Revista Colombiana de Psiquiatría
Print version ISSN 0034-7450
JORDAN QUINTERO, Martha Isabel et al. From Being "Completely Teletubbie" to Being Veronica: Usefulness of Observation Sessions (Diagnostic Sessions) in Tracing the Evolutionary Process of a Mental Suffering. rev.colomb.psiquiatr. [online]. 2009, vol.38, suppl.1, pp. 82-98. ISSN 0034-7450.
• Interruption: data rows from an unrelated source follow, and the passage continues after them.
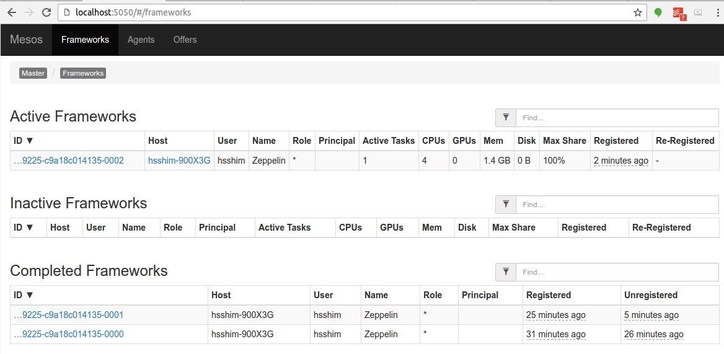Open completed framework ID ending in 0001
The width and height of the screenshot is (724, 354).
[69, 315]
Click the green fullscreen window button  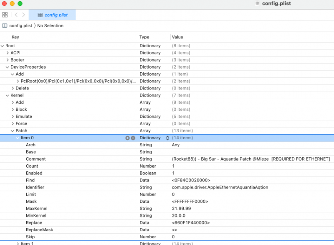tap(20, 3)
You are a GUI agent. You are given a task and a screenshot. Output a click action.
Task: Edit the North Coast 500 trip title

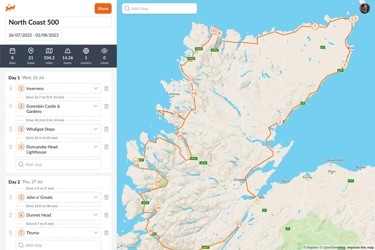click(59, 22)
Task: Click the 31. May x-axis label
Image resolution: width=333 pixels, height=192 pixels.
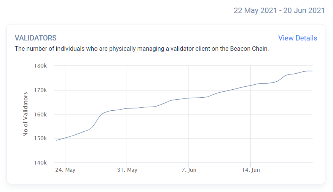Action: coord(127,170)
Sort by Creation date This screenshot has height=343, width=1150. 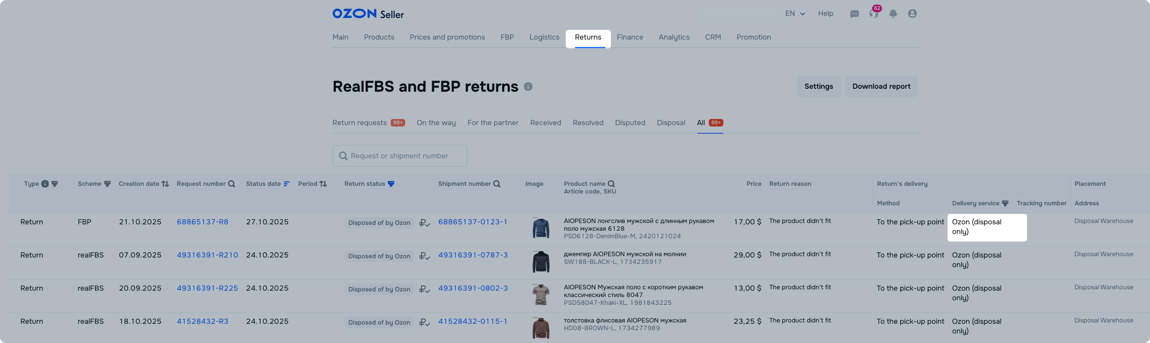165,184
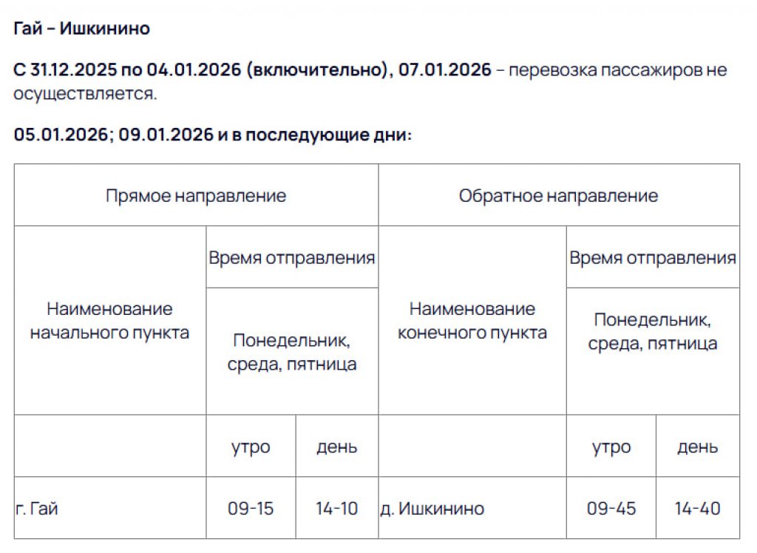Select the "Обратное направление" header cell
Viewport: 757px width, 553px height.
[558, 196]
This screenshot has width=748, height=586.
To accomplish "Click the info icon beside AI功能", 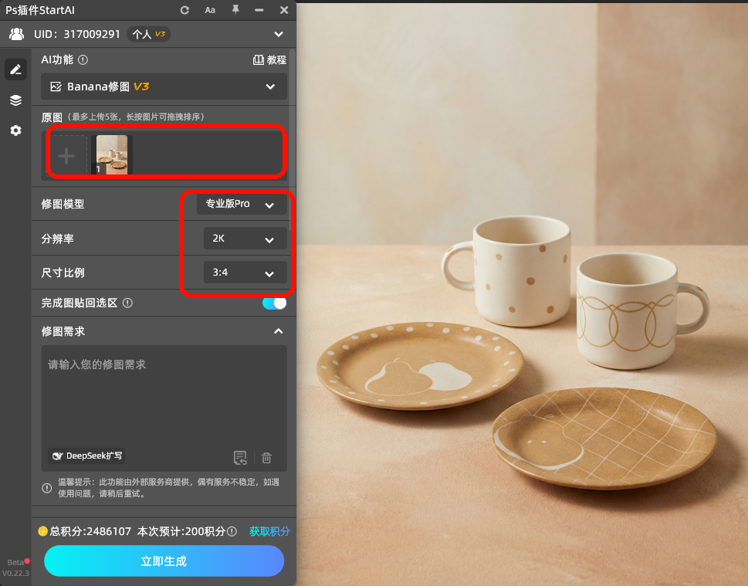I will tap(82, 59).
Introduction: In this study an evolutionary model of the disorders and the development of psychism is used, that allows achiving an overall vision of the patient and which combines not only what could contribute to genetics, but all the distortions resulting from experiences with the environment. The theories about psychic development have shown that the birth, building and organization of the psychism of an individual must be understood as an evolutionary progression. Objective: To show, by means of an observation session, how the psychic organization of a female patient and the subsequent evolution of her disorders may be understood. Method: Observing an individual case of interaction between a female patient and her mother, grandmother and a work team. Subsequently this team discussed different hypothesis that emerged from the understanding of the relationships between the patient’s psicopathology and the psychic development theories. Results: In this case the diagnosis of autism, with which the patient was remitted, was ruled out because the symptoms of this patient could be seen from the perspective of first interpersonal relationships. Current theories on psychic development allow understanding that it is not "just something that she got", but that it started developing very early in the emotional life of this being. Conclusion: In this observation session it is apparent how these visits, which initially were established to reach a diagnosis, lead to a deep understanding of the patient that, when shared with her parents, have a therapeutic effect and become "therapeutic consultations" as those proposed by D.W. Winnicott.
Keywords : Observation; child development; diagnostic errors; child.